Pak Heru merentangkan kedua tangannya sedikit tanpa meneruskan kata-katanya.

".....Orang yang menghilang dari hidupku, dan membuat aku trauma," Dewi melanjutkan, Pak Heru sudah mengira Dewi paham dengan maksudnya.

*****​

Sore hari

Dewi memasuki halaman rumahnya setelah pulang kuliah, dilihatnya Khafi sedang asik dengan laptopnya di pinggir kolam sambil memberi makan ikan koi yang ada di dalam kolam.

"Lha, kok udah pulang kerja Khaf ?"

"Aku pulang jam 4 sore," Khafi menjawab tanpa menoleh Dewi yang ada di belakangnya.

Dewi duduk di samping Khafi, jemarinya meraik pakan ikan di dalam plastik lalu menghamburkannya ke kolam.

"Emang gak lembur ?"

"Aku kan office, jadi gak ada lembur."

"Bagian apa ?"

"Staff IT."

"Wah jago komputer donk, asik nih kalo komputer gw rusak, gak perlu nenteng ke depok buat servis, hehehehe."

"Tenang Dew, master telah hadir disini, gak perlu ada bayaran juga, semua gratis..tis...tisss."
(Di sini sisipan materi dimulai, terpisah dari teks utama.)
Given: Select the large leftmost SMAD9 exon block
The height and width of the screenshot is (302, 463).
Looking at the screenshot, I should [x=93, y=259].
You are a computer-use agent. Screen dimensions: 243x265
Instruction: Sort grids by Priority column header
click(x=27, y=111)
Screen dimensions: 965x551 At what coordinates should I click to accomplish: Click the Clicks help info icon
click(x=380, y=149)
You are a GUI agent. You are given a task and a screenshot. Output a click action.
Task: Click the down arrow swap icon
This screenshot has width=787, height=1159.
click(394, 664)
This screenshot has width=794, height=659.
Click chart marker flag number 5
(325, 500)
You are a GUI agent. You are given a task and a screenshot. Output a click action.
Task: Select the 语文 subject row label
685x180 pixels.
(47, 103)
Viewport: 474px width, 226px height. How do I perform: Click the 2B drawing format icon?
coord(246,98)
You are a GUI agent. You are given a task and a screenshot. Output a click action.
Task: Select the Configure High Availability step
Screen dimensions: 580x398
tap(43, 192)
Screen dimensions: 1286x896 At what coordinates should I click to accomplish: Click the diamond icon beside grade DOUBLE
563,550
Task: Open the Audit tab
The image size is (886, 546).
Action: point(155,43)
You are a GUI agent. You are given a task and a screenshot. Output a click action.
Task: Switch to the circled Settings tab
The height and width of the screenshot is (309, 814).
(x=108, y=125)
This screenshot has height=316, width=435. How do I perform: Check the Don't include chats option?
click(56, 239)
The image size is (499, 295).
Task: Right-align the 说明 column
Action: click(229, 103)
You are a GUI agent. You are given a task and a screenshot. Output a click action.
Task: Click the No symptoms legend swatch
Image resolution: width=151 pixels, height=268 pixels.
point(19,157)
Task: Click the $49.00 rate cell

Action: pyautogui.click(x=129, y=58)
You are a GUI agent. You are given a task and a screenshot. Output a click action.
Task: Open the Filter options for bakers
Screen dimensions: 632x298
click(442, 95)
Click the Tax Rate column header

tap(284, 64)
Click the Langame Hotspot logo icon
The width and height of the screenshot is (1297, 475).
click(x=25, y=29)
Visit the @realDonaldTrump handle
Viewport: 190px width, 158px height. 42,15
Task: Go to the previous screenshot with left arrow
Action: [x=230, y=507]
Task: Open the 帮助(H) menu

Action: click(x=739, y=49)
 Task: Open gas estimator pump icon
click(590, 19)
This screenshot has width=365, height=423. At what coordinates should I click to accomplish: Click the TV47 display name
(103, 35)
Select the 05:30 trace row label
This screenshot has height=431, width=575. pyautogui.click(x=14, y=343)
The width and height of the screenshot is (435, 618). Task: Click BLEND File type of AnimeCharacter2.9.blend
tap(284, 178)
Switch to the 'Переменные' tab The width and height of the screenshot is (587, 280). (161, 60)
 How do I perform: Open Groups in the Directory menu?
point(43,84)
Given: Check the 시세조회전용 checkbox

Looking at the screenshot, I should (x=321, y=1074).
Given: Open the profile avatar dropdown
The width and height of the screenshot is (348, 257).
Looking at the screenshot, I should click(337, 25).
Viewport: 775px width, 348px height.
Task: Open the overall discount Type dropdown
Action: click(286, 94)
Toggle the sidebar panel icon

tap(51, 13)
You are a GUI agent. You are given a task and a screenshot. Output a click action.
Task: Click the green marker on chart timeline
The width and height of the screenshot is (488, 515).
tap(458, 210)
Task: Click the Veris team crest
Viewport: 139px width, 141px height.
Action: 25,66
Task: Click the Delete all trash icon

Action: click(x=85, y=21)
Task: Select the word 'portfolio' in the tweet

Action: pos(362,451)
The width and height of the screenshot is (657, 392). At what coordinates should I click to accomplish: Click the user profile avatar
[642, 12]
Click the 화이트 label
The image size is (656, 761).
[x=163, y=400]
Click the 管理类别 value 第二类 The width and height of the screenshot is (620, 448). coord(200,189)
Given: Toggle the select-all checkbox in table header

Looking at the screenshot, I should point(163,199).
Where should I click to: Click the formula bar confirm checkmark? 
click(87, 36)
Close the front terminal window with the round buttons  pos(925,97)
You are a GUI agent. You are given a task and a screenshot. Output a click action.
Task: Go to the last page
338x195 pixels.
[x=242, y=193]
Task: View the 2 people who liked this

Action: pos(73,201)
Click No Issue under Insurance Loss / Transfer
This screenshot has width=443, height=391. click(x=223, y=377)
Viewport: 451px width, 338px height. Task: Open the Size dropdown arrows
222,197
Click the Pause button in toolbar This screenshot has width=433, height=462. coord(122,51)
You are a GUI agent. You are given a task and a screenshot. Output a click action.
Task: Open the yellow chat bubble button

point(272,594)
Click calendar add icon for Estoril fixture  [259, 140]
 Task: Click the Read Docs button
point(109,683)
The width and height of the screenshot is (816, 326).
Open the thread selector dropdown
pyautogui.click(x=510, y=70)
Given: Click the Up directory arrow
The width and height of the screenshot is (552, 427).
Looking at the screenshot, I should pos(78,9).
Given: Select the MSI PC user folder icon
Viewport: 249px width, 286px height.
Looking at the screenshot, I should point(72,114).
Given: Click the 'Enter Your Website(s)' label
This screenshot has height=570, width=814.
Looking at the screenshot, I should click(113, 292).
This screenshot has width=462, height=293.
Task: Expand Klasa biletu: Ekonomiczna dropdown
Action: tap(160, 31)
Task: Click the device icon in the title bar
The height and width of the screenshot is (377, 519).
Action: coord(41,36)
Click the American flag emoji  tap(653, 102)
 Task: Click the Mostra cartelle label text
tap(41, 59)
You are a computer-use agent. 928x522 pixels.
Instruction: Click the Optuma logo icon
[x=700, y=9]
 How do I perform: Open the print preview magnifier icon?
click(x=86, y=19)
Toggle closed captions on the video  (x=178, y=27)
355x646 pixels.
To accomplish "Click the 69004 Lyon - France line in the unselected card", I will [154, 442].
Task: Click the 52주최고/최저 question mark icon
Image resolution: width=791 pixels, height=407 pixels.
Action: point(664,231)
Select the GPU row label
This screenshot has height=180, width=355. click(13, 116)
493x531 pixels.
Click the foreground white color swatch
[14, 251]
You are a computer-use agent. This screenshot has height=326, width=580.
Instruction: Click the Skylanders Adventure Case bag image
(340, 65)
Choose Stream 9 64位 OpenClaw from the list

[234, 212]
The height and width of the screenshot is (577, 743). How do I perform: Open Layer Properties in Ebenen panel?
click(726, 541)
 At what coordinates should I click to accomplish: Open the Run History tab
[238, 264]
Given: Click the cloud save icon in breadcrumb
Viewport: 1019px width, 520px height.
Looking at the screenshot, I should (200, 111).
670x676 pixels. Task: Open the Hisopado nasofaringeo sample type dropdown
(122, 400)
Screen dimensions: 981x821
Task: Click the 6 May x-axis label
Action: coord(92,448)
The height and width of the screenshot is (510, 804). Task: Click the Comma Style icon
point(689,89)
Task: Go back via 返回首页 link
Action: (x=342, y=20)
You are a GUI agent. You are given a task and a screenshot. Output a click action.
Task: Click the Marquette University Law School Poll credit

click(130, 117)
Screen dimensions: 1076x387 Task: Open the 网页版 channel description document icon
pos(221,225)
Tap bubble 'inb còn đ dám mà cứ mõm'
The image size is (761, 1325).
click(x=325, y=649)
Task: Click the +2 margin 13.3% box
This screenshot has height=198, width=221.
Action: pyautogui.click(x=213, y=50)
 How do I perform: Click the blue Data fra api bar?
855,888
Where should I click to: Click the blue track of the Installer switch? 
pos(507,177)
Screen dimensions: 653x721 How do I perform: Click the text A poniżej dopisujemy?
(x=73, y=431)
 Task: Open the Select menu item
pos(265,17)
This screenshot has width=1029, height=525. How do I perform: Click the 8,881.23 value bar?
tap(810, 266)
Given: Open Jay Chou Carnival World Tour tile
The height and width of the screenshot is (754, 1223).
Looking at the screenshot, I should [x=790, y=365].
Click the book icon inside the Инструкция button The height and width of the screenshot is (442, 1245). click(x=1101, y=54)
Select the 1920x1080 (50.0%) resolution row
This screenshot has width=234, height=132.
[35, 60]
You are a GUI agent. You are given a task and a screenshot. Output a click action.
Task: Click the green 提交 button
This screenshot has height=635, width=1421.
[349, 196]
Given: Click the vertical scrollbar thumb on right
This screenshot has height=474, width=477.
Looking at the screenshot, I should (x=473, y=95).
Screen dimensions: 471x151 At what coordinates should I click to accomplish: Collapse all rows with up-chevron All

Khafi terlihat pongah dan bangga, dia senang karna memiliki sesuatu yang bermanfaat bagi keluarga pakde Turino, terutama bagi sang bidadari sunyi... Dewi.

"Termasuk kalo ada komponen yang perlu diganti, itu gratis donk," Dewi tersenyum tengil memandang riang wajah Khafi yang nampak tenang dalam bermain game.

"Oalahh, kalo itu ya ndak lah, bangkrut aku nanti."

Tawa mereka berduapun pecah, suasana diantara mereka berdua nampak riang, lebih riang dari ikan-ikan koi yang berebut makanan di kolam.

"Eh bapak, ibumu kok belum pulang Dew ?"

"Biasanya sih tutup toko abis maghrib, nyampe rumah sekitar jam 7 malem lah."

Kedua orang tua Dewi membuka sebuah toko di daerah cijantung. Sebuah toko penyedia alat tulis kantor, dan juga foto copy. Usahanya cukup maju, karna ada beberapa sekolah yang tak jauh dari lokasi tokonya.

Merekapun larut dalam obrolan tentang kehidupan di kota dan di desa, Khafi menceritakan betapa sejuknya kampung halaman dia, pemandangan yang indah, udara yang masih segar, sungai yang jernih, sangat berbeda dengan suasana di ibu kota yang juga di ceritakan Dewi.

"Wah ternyata Wonosobo enak juga ya."

"Emang kamu belum pernah ke kampung halaman bapakmu ?"

"Setiap lebaran keluarga gw selalu ke kampung nyokap di Pacitan, bokap gw juga udah 10 tahun gak balik ke kampungnya."

"Wah betah deh dijamin kalo ke Wonosobo, hehehehe."

Khafi melirik sebentar ke arah Dewi lalu memalingkan kembali wajahnya, menghadap laptop. Ah kecantikan Dewi membuatnya sulit untuk memandang berlama-lama. Mereka berbicara banyak hal, sesekali saling lirik, membuat keduanya salah tingkah ketika bertemu pandang.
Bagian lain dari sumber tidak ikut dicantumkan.